══ INFORMATION PROVIDED

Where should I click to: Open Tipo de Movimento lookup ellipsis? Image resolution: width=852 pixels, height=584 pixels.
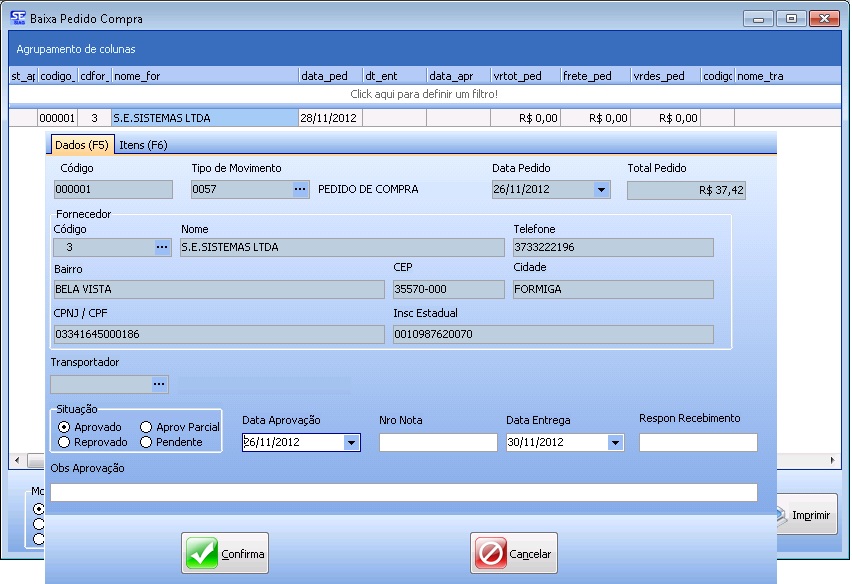pyautogui.click(x=300, y=189)
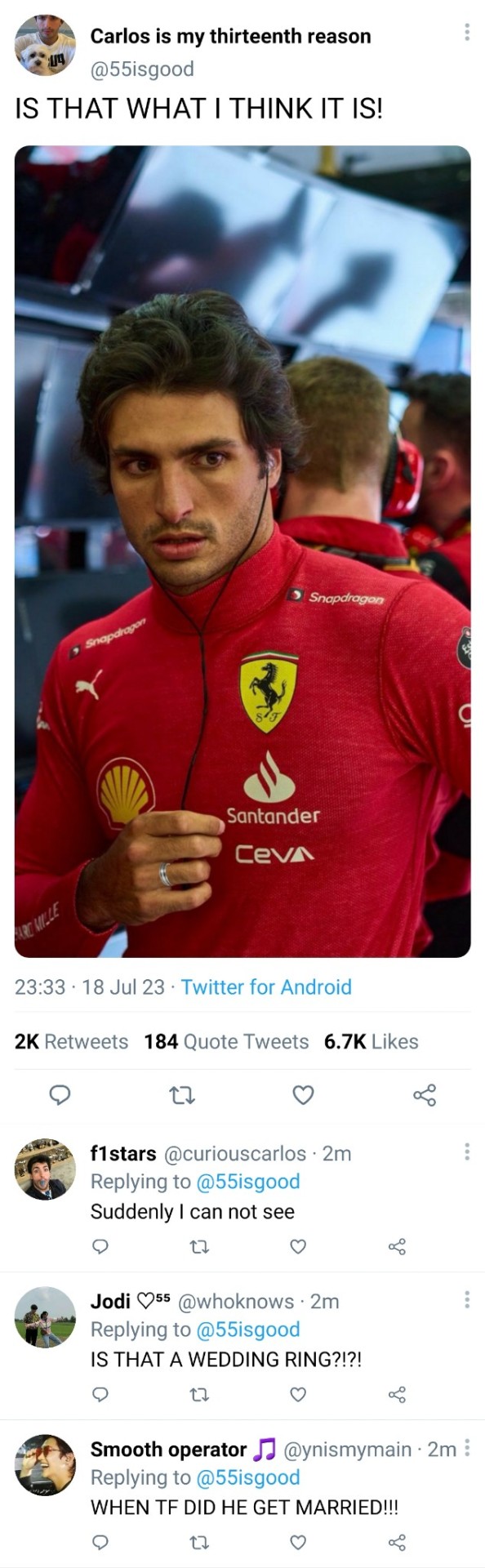Screen dimensions: 485x1568
Task: Retweet f1stars' reply
Action: [x=199, y=1246]
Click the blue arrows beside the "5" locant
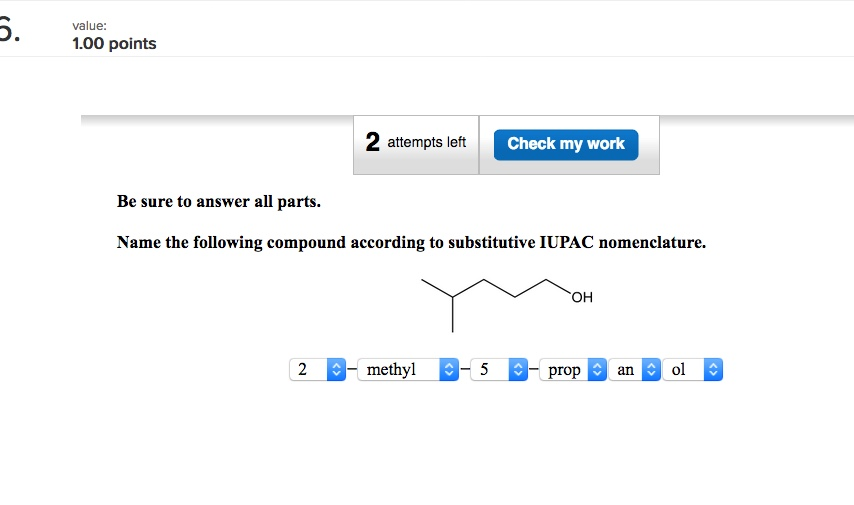This screenshot has width=854, height=505. pyautogui.click(x=518, y=370)
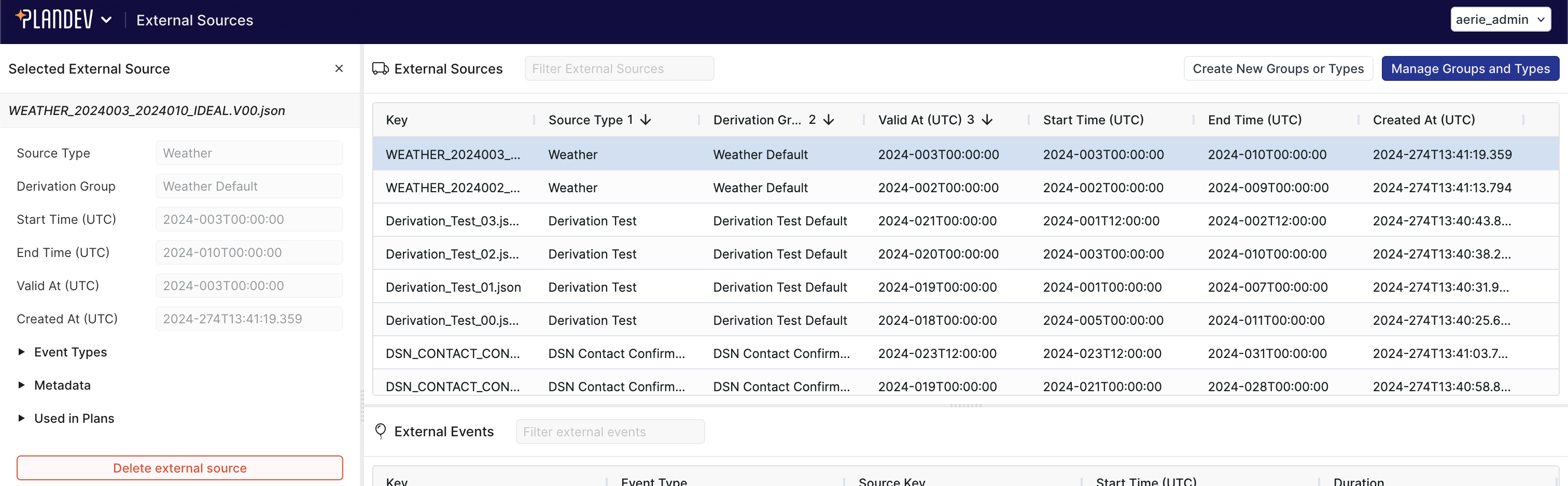Click the PlanDev logo icon

click(x=53, y=20)
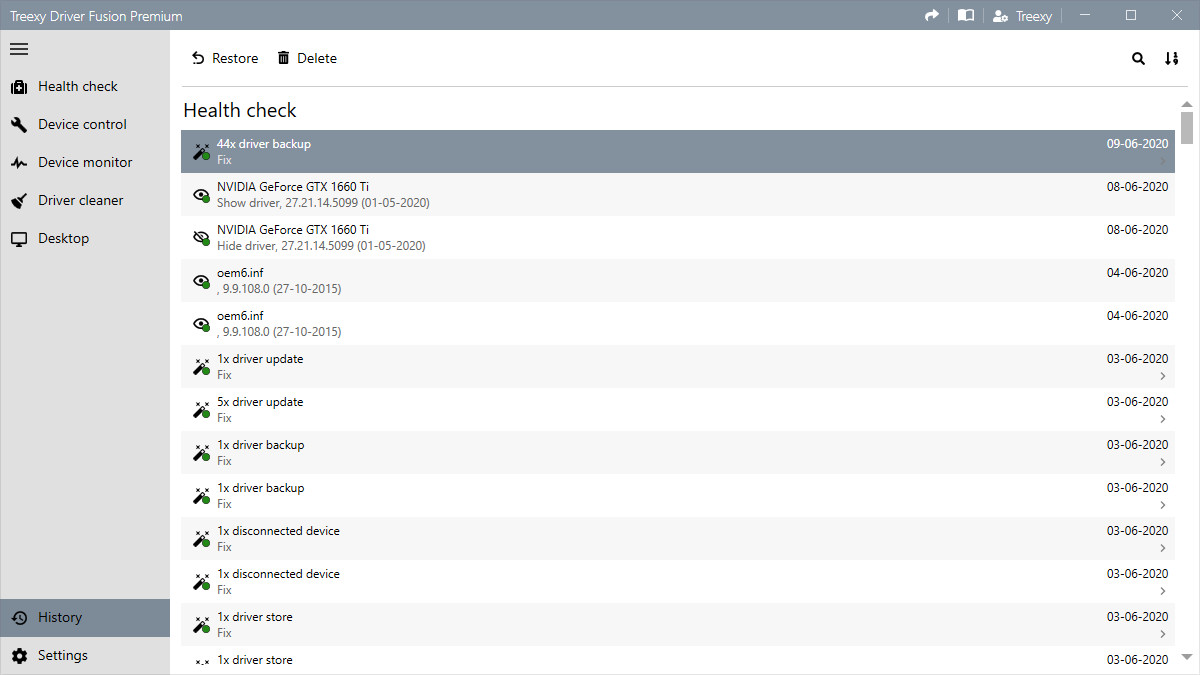Click the sort order icon
The image size is (1200, 675).
coord(1171,59)
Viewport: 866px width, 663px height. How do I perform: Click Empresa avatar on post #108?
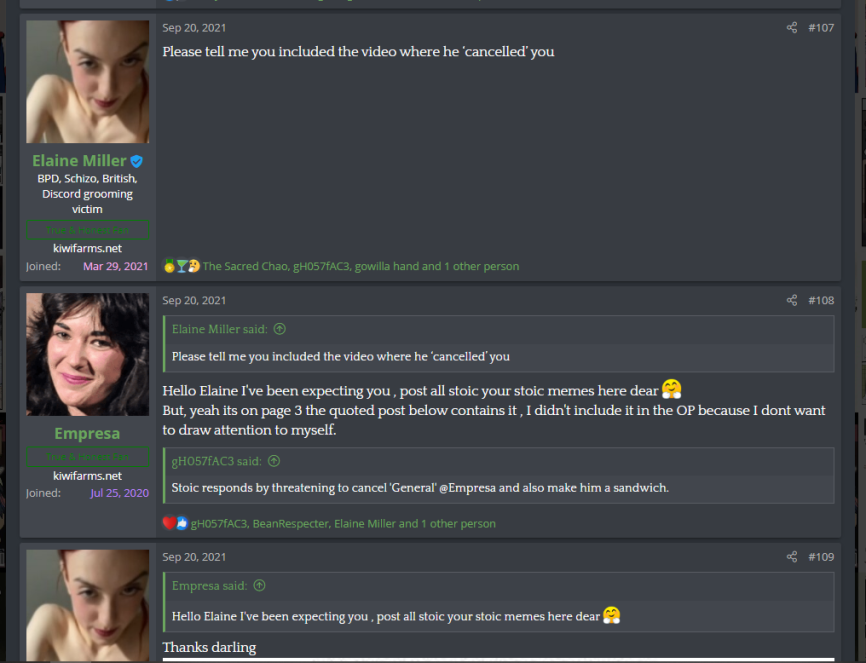click(87, 354)
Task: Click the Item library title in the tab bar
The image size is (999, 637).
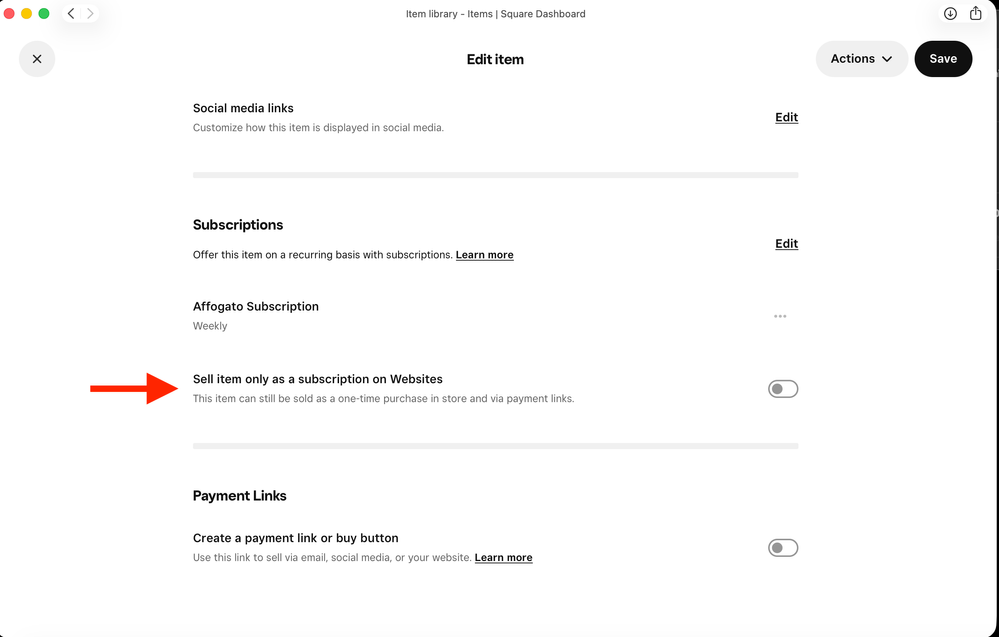Action: 495,13
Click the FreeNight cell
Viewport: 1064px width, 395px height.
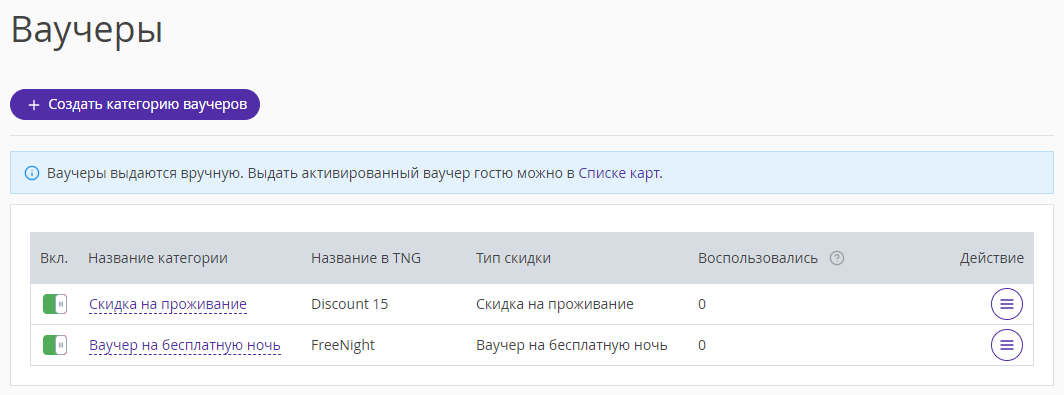coord(343,345)
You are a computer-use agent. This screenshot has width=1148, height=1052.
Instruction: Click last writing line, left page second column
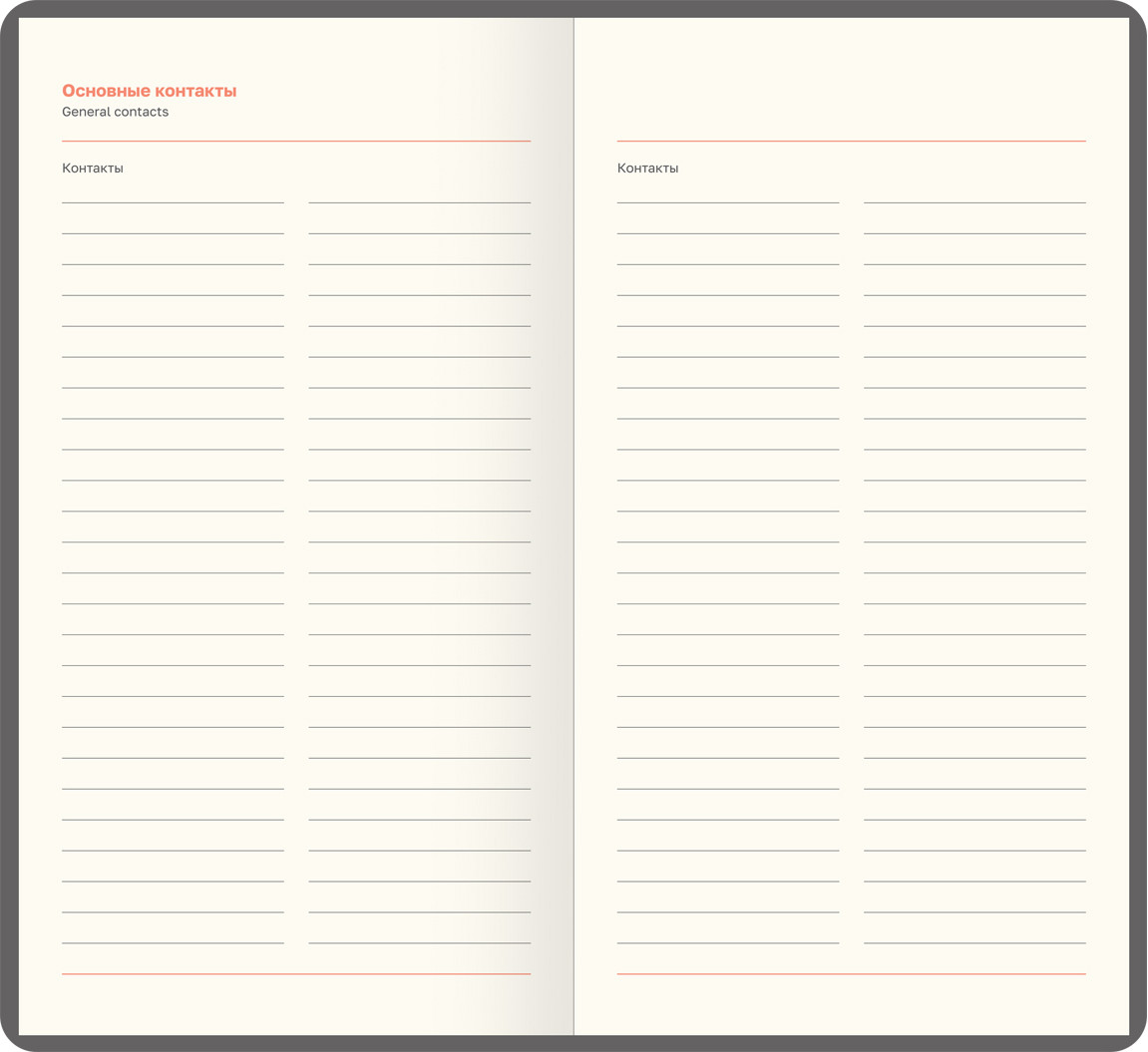point(419,943)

════

_THE PROBLEM:_
Where the line with "Task: Click the" appears, begin there and transcribe exactly through the last line of the data, leaving all pictures aside.

_ANSWER SECTION:_
Task: Click the Item library title in the tab bar
The image size is (999, 637).
Action: 495,13
Click the FreeNight cell
Viewport: 1064px width, 395px height.
coord(343,345)
You are a computer-use agent. This screenshot has width=1148, height=1052.
Instruction: Click last writing line, left page second column
point(419,943)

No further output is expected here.